The CGT allowance shouldn’t normally affect the value or use of other tax free allowances that you may be entitled to.

Other common tax free allowances that can be used at the same time as the CGT allowance  includes the personal allowance for use against income, the dividend allowance, and personal savings allowance (PSA).

How to use the CGT allowance to reduce tax

Planning the use of your CGT allowance can lead to a reduced CGT bill or exempt you from  paying any.

Splitting ownership:

One potential method for decreasing your CGT tax liability is by transferring an asset to your spouse or civil partner, or by dividing ownership with them.

Splitting the ownership of a chargeable asset allows both individuals to use their own capital gains tax allowance.

This allows for two CGT allowances to be set against the same capital gain resulting in a reduction of the overall CGT tax amount owed to HMRC.

Staggering the selling of assets:

Because you can’t carry forward any unused allowance from the previous tax year you could choose to sell your assets gradually over several years (rather than all at once).
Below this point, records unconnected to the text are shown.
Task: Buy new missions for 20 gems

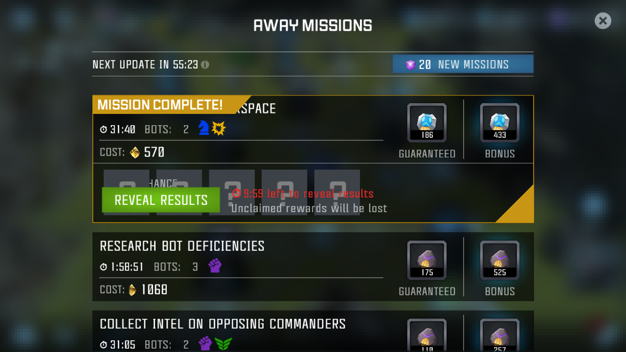Action: (x=463, y=64)
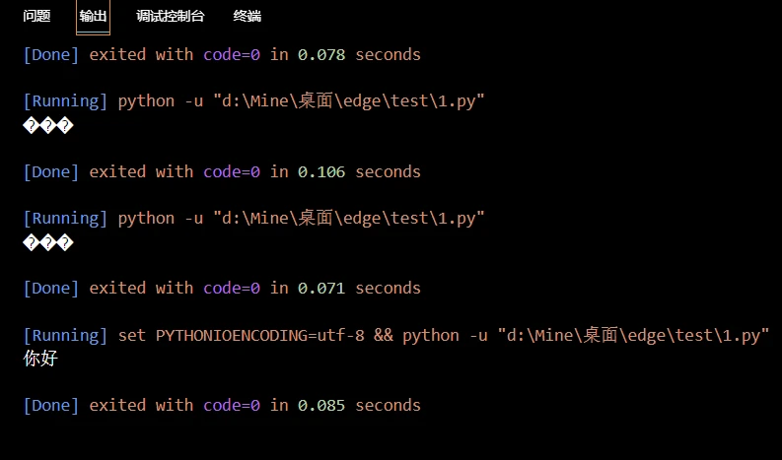Click the [Done] tag on the 0.078 seconds line
Viewport: 782px width, 460px height.
pyautogui.click(x=51, y=54)
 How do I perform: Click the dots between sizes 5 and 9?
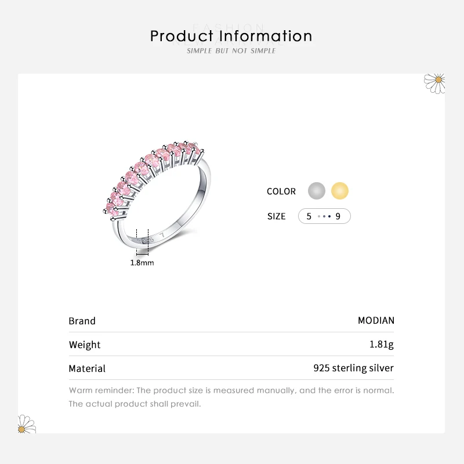tap(324, 216)
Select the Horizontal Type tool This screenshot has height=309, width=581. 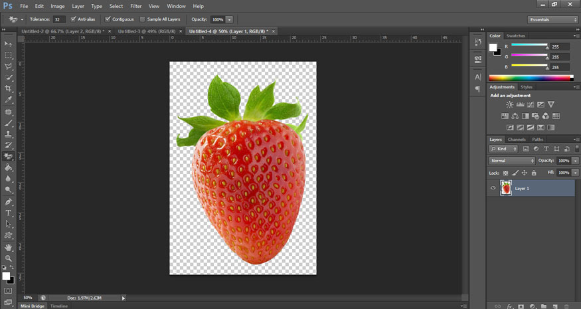[x=9, y=213]
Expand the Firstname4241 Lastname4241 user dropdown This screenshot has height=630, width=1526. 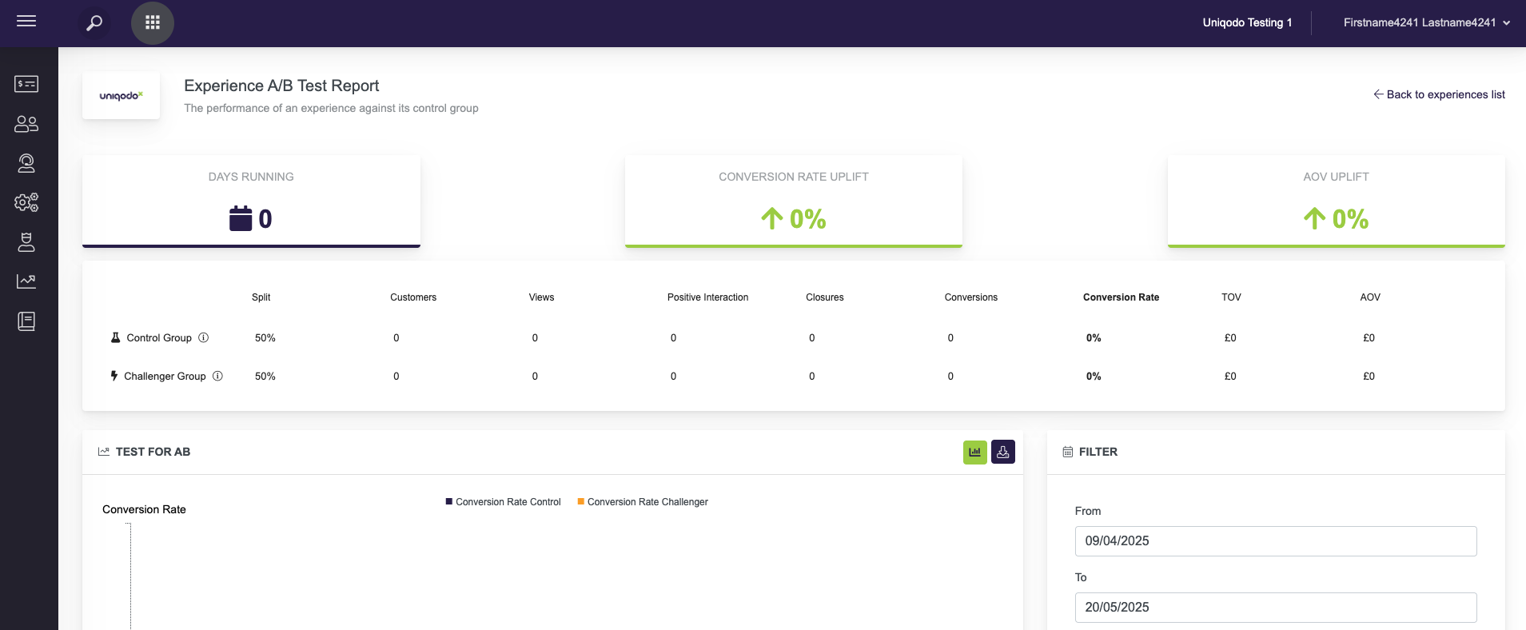pyautogui.click(x=1426, y=22)
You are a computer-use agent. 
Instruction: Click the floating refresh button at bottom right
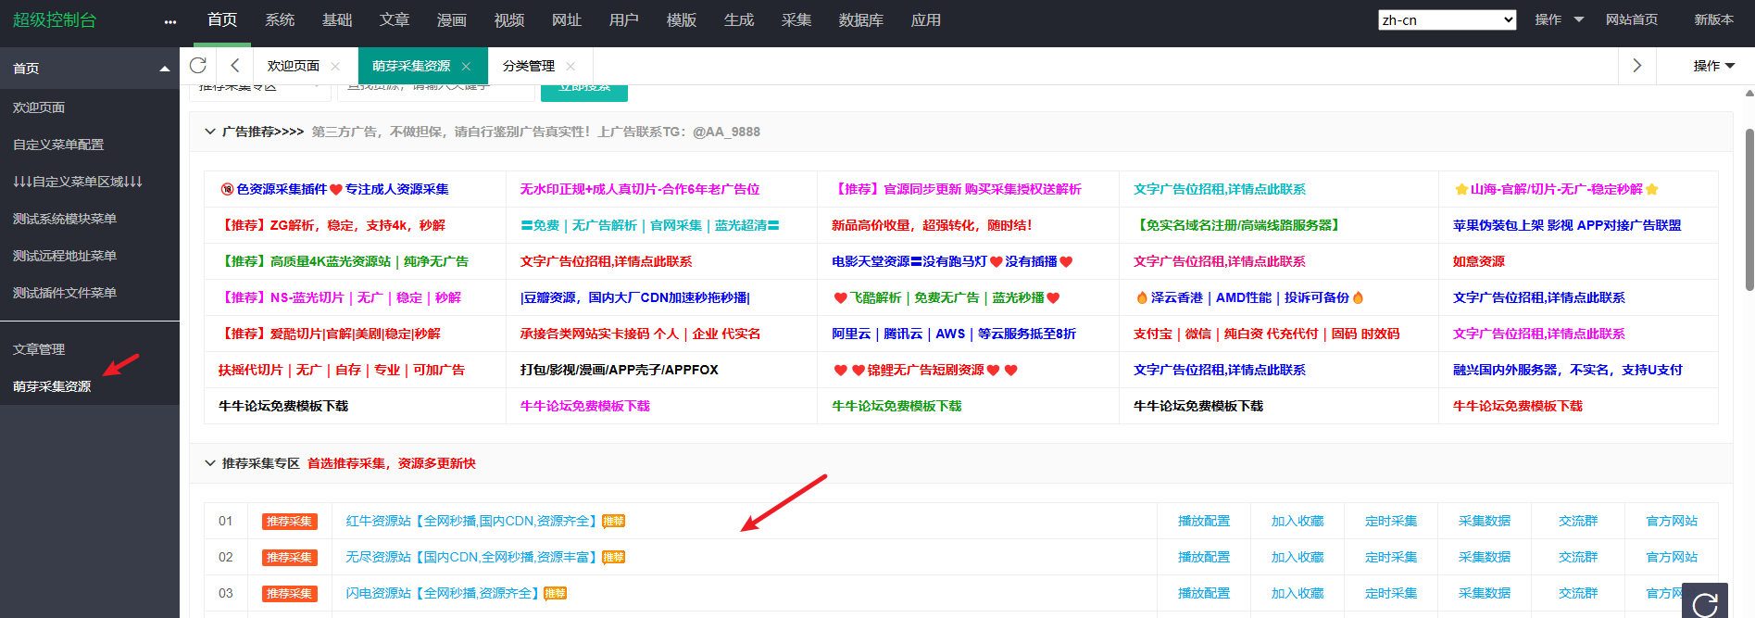click(1704, 603)
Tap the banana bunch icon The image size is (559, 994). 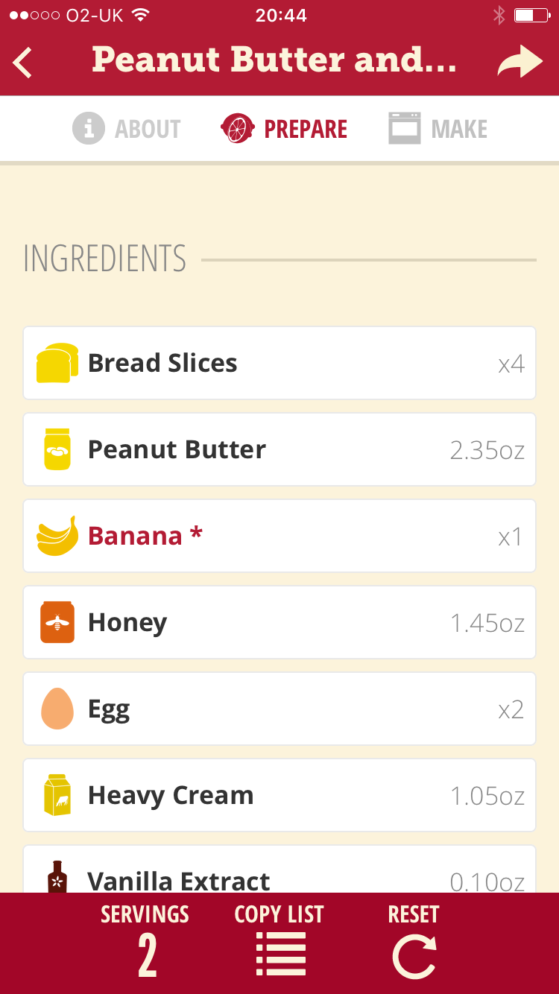pos(57,536)
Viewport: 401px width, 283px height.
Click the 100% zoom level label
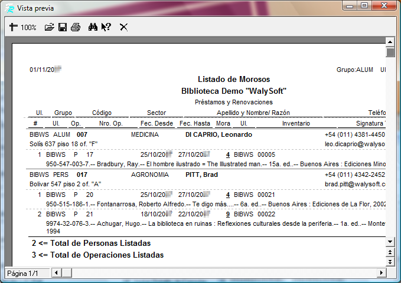(x=28, y=28)
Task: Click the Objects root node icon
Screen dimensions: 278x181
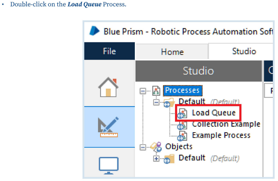Action: coord(156,147)
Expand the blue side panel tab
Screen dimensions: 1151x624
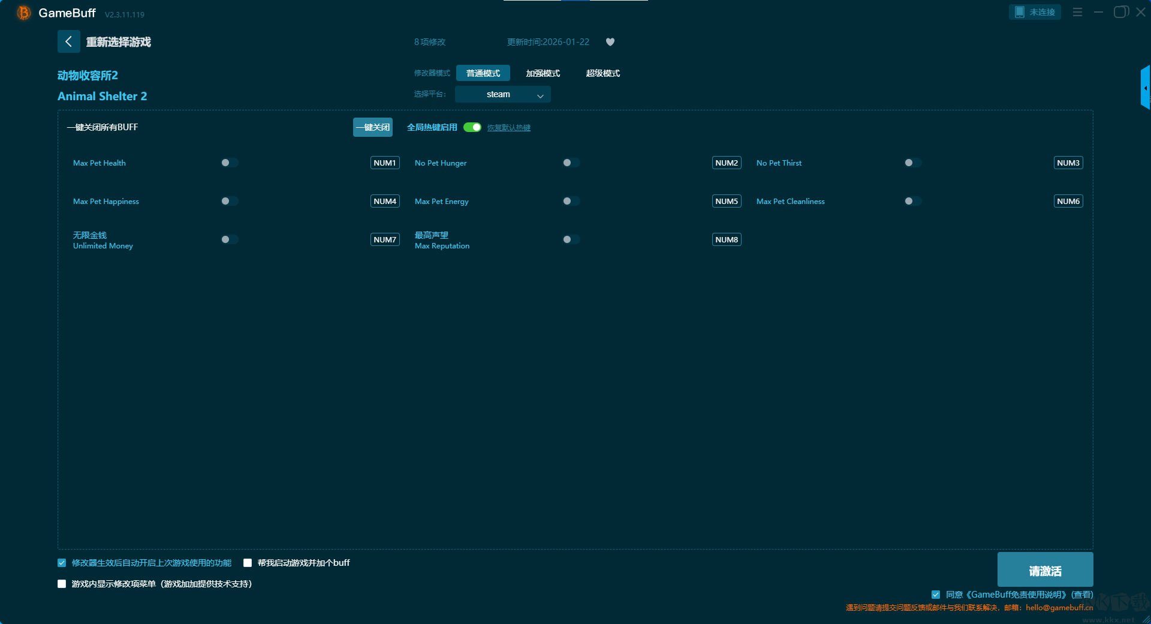click(1145, 88)
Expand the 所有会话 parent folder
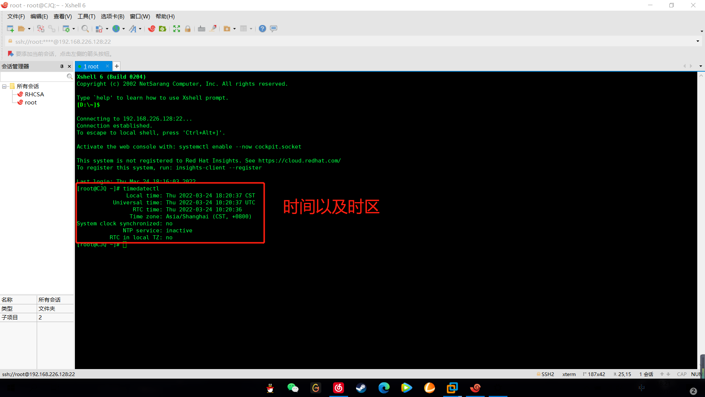The height and width of the screenshot is (397, 705). pos(4,86)
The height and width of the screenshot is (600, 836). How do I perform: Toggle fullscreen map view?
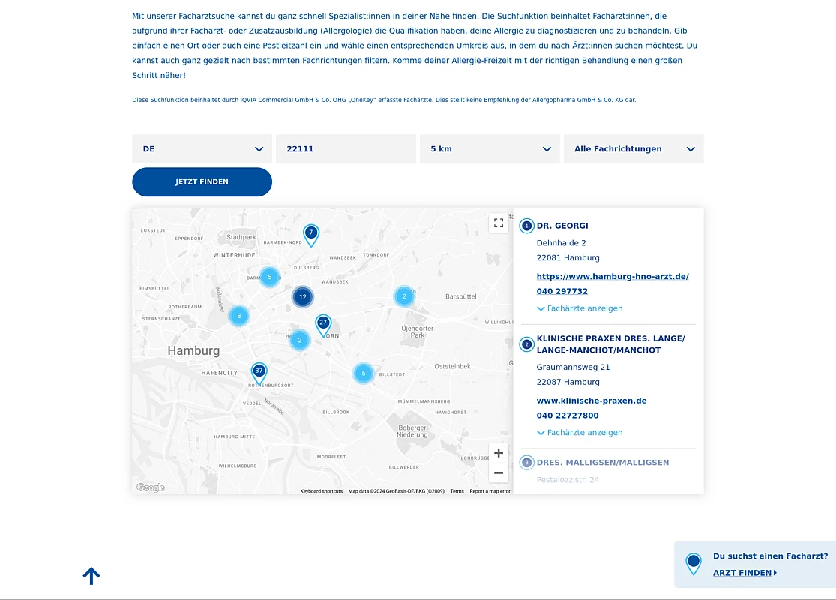pyautogui.click(x=499, y=223)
In some cases this can ensure that the gains remain within the annual allowance and prevent incurring (or at least reducing) a CGT bill.

Capital gains tax losses

If you generate a profit from the sale of one item, but incur a loss from the sale of another, you have the option to deduct the loss from the gain when calculating your CGT liability.

Any losses that have not been used to offset gains can be carried forward indefinitely, as long as the loss is claimed within four years from the end of the tax year in which the disposal occurred.

For HMRC purposes it is crucial to submit details of CGT losses in your tax return even if you do not owe any capital gains tax.